292 reviews33 followers
November 15, 2007
This book is one of my all-time favorites, and I remain in awe of Mantel for balancing the historical and political elements with telling a darn good story. She deals with an enormous cast of characters (most of which history itself supplied, but she makes them come to life), and her portrayal of Camille and Lucile Desmoulins in particular is utterly captivating--they definitely steal the book. If you don't know much about the French Revolution, you will probably be a bit confused by the plot, but honestly it doesn't even matter; you can still read the book and get caught up in the characters and in the writing. This was the first book of Mantel's that I read, and it sparked my interest so much that I read a couple of others afterward which I liked all right, but neither compared to this as far as scope and accomplishment. Yes, at 800 pages, it's an investment to read, but one that's well worth it.
Profile Image for Nick Pageant.
Author 3 books911 followers
January 2, 2018
This is highly recommended for history buffs. Hilary Mantel is a phenomenal writer. She made me believe she was there and saw. Good stuff.
Profile Image for Joy D.
2,327 reviews262 followers
May 6, 2022
This is a novel about the French Revolution – so we know how it ends and we know it will be full of blood and references to beheadings. It is a sweeping saga with no lack of dramatic events, from the optimism of the early Revolution to the horrors of the Terror. Mantel tells the story through character studies of the lives, personalities, and social interactions of three primary drivers of the Revolution: Georges-Jacques Danton, Camille Desmoulins, and Maximilien Robespierre. She follows them from their childhood friendships to their deaths.

It is a novel about the abuse of power – first the monarchy, then those who overthrew the monarchy, as they turn on each other in an attempt to achieve or maintain power.
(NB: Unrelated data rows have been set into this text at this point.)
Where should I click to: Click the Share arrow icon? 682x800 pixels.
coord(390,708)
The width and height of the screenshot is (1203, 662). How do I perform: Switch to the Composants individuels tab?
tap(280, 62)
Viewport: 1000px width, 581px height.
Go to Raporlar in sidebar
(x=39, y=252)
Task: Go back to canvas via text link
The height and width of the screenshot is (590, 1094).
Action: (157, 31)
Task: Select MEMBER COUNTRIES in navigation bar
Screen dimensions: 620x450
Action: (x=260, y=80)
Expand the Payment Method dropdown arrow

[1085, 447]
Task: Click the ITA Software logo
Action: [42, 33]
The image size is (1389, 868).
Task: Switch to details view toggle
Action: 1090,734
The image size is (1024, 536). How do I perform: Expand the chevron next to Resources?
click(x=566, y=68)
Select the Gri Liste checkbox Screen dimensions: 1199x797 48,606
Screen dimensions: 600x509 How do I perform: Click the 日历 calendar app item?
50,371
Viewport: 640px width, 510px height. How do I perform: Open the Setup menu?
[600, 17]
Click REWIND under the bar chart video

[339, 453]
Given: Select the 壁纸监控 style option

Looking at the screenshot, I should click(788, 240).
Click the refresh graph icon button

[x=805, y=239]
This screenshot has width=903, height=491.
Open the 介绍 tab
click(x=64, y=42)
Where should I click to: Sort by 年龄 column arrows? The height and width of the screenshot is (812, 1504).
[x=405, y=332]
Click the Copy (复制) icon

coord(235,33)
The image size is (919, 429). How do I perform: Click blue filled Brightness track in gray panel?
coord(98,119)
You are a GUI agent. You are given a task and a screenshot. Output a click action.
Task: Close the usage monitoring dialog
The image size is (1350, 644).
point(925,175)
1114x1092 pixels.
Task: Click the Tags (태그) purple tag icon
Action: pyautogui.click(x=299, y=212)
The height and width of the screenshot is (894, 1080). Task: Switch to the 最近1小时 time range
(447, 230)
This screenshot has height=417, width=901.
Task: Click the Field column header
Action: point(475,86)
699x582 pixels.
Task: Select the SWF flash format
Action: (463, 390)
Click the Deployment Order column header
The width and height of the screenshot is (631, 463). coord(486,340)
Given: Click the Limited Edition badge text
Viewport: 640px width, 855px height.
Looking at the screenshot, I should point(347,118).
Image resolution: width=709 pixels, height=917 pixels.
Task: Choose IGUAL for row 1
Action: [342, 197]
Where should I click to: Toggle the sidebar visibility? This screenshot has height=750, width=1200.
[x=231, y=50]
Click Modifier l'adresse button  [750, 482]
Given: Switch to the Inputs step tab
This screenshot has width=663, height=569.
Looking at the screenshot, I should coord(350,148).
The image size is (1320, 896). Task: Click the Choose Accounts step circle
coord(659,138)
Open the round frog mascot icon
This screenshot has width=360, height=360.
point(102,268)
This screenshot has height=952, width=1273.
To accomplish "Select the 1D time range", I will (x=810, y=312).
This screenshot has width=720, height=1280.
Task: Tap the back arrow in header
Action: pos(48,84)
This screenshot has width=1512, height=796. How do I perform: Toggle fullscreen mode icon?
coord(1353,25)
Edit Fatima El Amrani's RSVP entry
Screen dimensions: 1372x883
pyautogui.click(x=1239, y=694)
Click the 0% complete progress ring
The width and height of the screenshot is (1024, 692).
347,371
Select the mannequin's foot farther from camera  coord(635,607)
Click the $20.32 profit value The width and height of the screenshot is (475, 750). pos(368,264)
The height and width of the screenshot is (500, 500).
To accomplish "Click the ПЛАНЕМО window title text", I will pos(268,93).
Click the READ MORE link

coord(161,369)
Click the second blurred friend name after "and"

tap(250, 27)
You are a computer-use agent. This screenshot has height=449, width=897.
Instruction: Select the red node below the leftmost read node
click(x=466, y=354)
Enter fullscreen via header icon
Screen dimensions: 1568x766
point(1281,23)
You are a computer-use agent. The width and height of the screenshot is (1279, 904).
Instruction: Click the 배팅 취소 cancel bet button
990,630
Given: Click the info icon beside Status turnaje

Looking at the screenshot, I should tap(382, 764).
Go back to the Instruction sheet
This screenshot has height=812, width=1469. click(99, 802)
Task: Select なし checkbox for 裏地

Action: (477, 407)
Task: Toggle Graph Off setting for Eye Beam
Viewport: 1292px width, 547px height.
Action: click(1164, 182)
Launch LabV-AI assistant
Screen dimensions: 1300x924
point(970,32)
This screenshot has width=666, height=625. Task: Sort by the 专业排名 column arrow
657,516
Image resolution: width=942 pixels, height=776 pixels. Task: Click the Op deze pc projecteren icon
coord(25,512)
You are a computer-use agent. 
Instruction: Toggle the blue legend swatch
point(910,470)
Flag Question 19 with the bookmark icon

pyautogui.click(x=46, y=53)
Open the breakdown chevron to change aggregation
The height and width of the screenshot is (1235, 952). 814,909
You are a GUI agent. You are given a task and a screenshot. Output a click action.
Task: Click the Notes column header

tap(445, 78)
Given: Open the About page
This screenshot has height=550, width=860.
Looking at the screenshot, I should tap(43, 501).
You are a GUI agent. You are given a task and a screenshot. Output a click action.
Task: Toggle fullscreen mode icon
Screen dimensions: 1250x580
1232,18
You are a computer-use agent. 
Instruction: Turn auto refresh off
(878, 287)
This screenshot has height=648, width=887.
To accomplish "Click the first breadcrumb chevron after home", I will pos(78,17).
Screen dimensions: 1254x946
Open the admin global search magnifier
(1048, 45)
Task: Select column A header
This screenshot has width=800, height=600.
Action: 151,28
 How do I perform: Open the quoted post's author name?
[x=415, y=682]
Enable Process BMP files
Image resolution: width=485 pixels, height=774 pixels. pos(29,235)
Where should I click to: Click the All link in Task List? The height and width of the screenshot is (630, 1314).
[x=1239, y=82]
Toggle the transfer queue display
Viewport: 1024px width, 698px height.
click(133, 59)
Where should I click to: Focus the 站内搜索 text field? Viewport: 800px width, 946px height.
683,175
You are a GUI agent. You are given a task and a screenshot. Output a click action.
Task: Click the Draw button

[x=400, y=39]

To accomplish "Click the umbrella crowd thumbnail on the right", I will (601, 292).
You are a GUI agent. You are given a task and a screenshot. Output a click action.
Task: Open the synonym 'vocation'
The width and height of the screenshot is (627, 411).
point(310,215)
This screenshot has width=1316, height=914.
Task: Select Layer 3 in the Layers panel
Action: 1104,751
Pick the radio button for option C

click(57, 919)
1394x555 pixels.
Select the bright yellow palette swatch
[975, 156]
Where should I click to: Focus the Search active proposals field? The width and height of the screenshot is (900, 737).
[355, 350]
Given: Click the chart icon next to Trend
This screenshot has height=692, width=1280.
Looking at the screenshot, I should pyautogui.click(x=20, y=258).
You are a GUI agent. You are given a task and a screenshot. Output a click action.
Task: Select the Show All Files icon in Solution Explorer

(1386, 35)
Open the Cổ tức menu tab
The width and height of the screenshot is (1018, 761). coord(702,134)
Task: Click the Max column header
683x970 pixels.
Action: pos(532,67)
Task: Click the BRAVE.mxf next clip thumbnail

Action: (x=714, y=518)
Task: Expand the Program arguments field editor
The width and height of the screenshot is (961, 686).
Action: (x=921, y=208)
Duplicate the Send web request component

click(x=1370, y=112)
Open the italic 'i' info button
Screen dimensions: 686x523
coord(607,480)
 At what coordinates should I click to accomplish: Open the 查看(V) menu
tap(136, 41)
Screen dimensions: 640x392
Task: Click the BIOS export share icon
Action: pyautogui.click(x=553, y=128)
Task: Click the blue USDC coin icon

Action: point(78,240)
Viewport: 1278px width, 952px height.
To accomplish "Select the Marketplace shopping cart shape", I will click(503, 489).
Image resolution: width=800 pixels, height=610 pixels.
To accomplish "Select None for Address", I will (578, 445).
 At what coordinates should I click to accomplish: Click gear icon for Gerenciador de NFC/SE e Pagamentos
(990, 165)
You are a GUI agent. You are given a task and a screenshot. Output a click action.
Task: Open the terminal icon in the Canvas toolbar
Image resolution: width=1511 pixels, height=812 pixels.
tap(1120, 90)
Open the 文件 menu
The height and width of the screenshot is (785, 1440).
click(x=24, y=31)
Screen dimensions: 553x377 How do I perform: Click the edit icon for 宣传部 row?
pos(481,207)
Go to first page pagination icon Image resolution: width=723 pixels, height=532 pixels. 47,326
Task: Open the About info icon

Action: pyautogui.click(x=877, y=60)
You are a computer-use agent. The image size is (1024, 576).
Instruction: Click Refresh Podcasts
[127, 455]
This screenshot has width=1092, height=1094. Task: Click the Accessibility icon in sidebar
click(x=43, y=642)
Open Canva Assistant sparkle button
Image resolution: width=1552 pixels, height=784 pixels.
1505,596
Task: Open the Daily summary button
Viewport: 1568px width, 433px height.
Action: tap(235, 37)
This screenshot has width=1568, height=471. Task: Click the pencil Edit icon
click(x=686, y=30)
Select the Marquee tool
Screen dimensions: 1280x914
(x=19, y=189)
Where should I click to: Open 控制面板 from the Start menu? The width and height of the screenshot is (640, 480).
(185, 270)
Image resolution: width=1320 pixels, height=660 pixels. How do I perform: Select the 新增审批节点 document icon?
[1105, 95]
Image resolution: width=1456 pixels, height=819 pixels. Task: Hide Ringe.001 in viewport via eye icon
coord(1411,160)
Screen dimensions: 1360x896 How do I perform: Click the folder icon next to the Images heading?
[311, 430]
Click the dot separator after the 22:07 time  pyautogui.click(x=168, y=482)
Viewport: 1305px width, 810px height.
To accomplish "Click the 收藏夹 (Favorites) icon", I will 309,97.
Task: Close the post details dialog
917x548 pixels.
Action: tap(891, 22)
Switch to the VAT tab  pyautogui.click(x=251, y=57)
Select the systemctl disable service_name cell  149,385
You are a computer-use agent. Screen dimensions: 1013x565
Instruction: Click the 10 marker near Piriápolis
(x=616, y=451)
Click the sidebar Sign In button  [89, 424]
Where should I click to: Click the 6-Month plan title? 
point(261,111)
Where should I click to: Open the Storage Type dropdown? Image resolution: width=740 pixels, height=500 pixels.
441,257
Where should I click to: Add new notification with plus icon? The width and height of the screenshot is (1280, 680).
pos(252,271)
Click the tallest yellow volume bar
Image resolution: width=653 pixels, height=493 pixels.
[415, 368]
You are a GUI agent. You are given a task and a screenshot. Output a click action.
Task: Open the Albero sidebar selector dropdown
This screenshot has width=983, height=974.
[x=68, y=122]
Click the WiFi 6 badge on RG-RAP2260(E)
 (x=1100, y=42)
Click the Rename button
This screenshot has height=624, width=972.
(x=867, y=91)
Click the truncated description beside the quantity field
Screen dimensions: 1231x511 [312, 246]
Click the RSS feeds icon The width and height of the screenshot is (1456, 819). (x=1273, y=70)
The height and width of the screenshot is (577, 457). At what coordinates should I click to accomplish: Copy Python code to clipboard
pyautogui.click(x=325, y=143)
One thing is certain. When civil rights are suspended, nothing good is going to come out of it. The characters are fabulous. They are deeply drawn, and the reader gains psychological insights into what motivates them. It helped me understand the roles of these people in the French Revolution, of which I had a cursory knowledge beforehand. I cared so much about one of the characters that I could hardly bear to read what happened to him even though I knew what was coming.

It is long (750 pages) and took me a quite a while to read. It is very well-constructed and, for me, worth the effort. It is the type of historical novel that I enjoy – heavy on the history. It is not a historical romance, though we do get to know the personal stories of the wives and paramours of the main characters.

This book was written well before the Thomas Cromwell Trilogy (Wolf Hall, Bring Up the Bodies, and The Mirror and the Light), but the writing style is similar, so if you like those books, you will probably like this one. I switched back and forth between a hard copy and audio. The audio is particularly helpful for non-French speakers to hear the proper pronunciations. The reader, Jonathan Keeble, does a brilliant job with the narration, voices, and pacing. It is one of the best audio performances I have heard. It was helpful to switch to the physical book for the more gruesome and tragic parts.